Contribution of PKB/AKT, FOXO1 and ERK1/2 to the control of cytokine and chemokine production in CTL. (A) Venn diagram showing the overlap in the number of mRNA whose expression was induced by sustained PI3K p110δ inhibition in WT CTL and reduced in treated FOXO1-GFP KO CTL versus WT treated CTL. (B) mRNA expression levels (FPKM) of Ccl4, Ccl3 and Ifnγ in WT and FOXO1-GFP KO CTL ± PI3K p110δ inhibitor. *adj. P <0.05 and fold change >1.5 or <0.67. (C) Quantification of phosphorylated AKT (S473 and T308) and ERK1/2 (T202/Y204) in CTL in response to TCR stimulation in the presence or absence of PI3K p110δ (PI3Kdi) or MEK (MEKi) inhibitor assayed by western blot ( Supplementary Figure 7A ). (D) Levels of Interferon gamma (IFNγ) and Tumour necrosis factor alpha (TNFα) present in the supernatant of P14 CTL unstimulated and TCR retriggered in the presence or absence of either PI3K p110δ (PI3Kdi), MEK (MEKi) or AKT (AKTi) inhibitor determined by ELISA. (E) Levels of XCL1, CCL1, IL-3 and IL-2 protein secreted in the supernatant of unstimulated, TCR stimulated and TCR stimulated CTL in the presence of either PI3K p110δ (PI3Kdi), MEK (MEKi) or AKT (AKTi) inhibitor assayed by mass spectrometry.
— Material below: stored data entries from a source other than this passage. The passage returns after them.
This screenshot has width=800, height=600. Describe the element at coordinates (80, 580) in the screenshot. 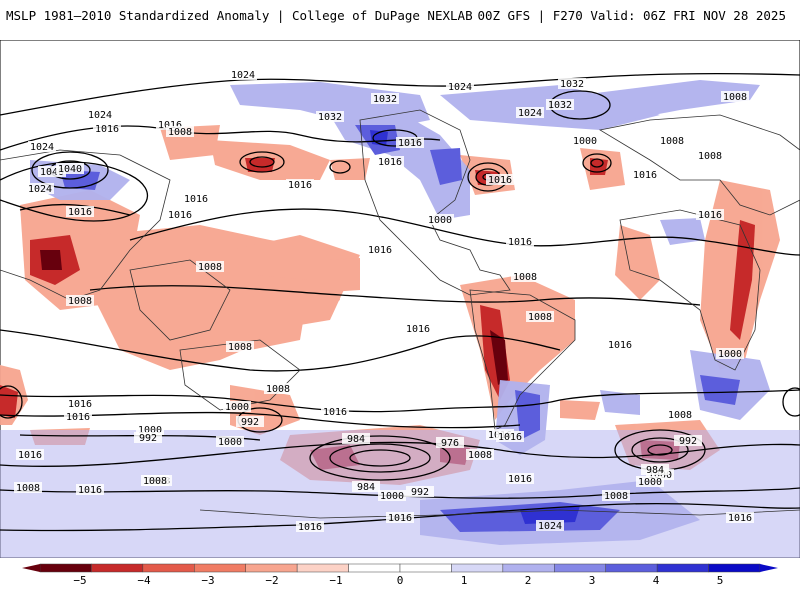

I see `colorbar-tick-label: −5` at that location.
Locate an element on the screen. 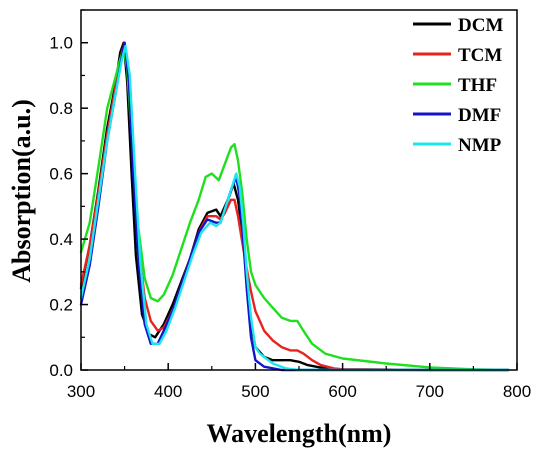 The width and height of the screenshot is (550, 457). y-tick-label: 1.0 is located at coordinates (61, 44).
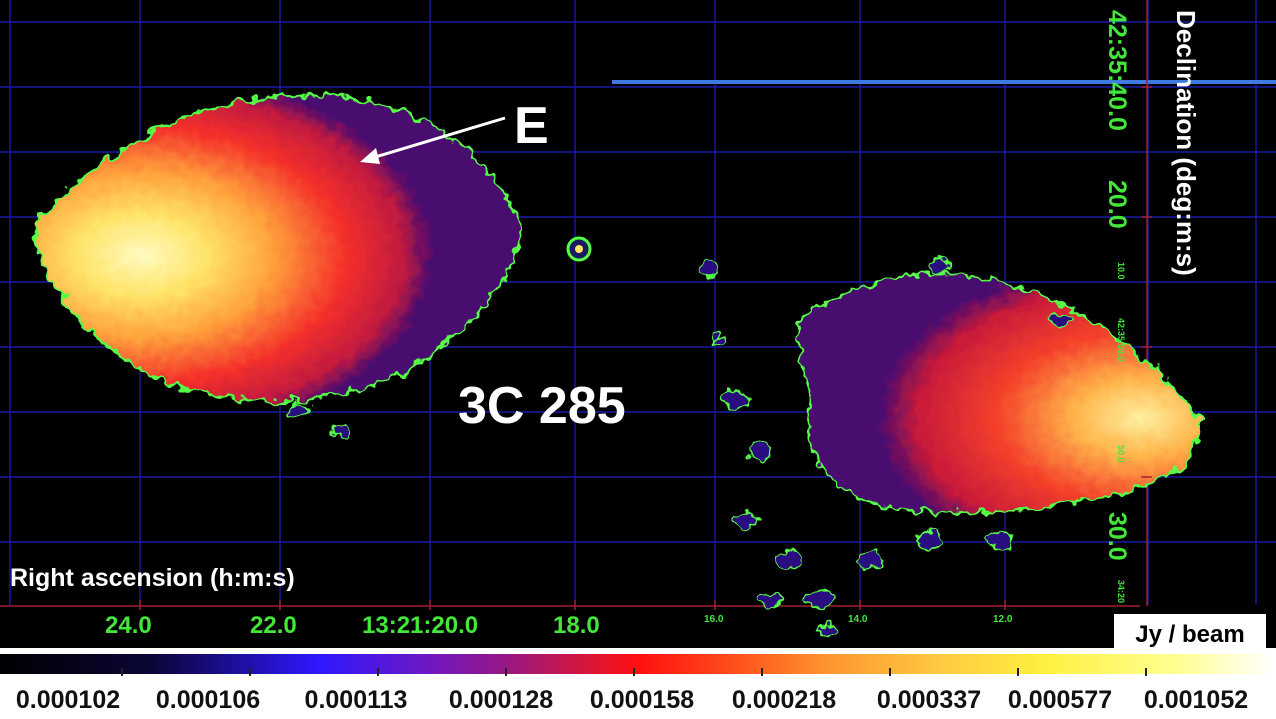 Image resolution: width=1276 pixels, height=719 pixels. I want to click on dec-tick-label: 30.0, so click(1117, 536).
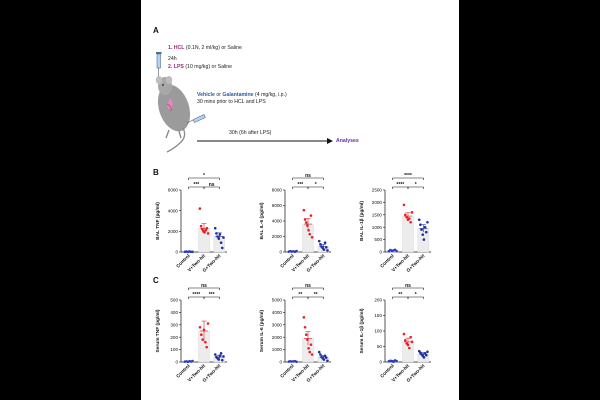 This screenshot has height=400, width=600. What do you see at coordinates (380, 346) in the screenshot?
I see `y-tick-label: 50` at bounding box center [380, 346].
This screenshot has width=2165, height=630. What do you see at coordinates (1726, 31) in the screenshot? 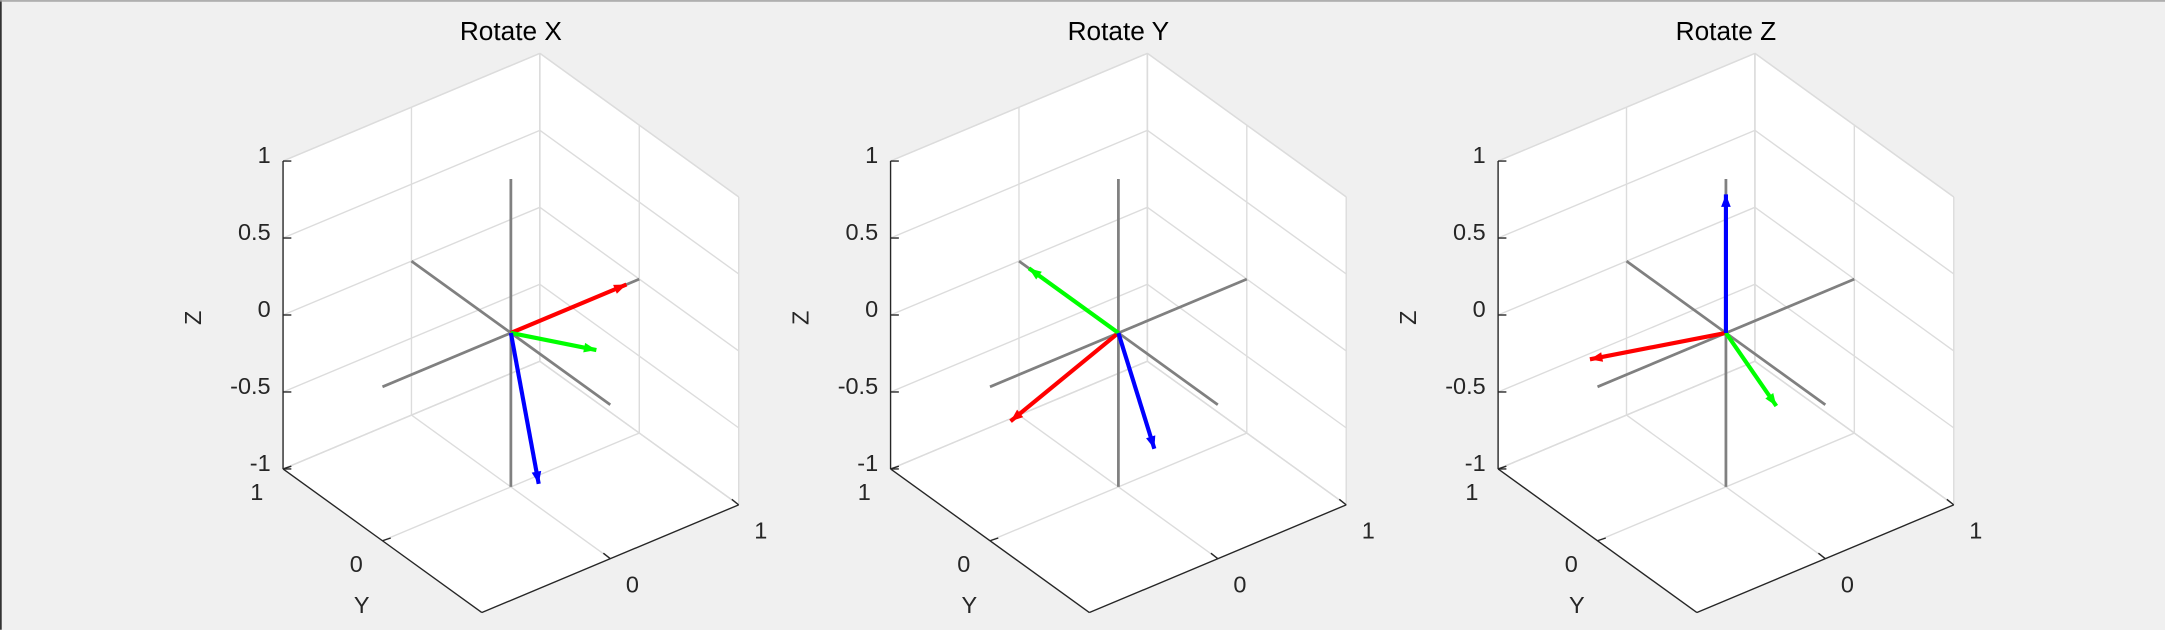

Transcriptome and proteome of P14 CTL unstimulated and TCR retriggered in the presence or absence of either PI3K p110δ (PI3Kdi) or MEK (MEKi) inhibitor were characterised by RNAseq and mass spectrometry respectively. Impact of PI3K p110δ and ERK1/2 inhibition on TCR induced cytokines and chemokines mRNA and protein expression was assessed. (F, G) Heatmaps showing mRNA encoding for annotated (F) cytokines, growth factors and (G) chemokines (Cytokine activity GO:0005125 and Chemokine activity GO:0008009). (H) Heatmap of proteins annotated as cytokines, growth factors and chemokines. Heatmaps show the relative mRNA abundance or the relative protein abundance graded from low (blue) to high (red) per row. Input data for heatmaps are listed in Supplementary Datasheets 2 (F, G) and 4 (H). (I) Overlap in the number of cytokine, growth factor and chemokine mRNA regulated by both PI3K p110δ and ERK1/2. Data in (C–E) shown as the mean of three biological replicates ± standard deviation and statistical analysis is calculated by unpaired, unequal variance t-test with Welch’s correction. The P values are considered as follow: *P <0.05, **P <0.01, ***P <0.001, ****P <0.0001. 'ns' not statistically significant.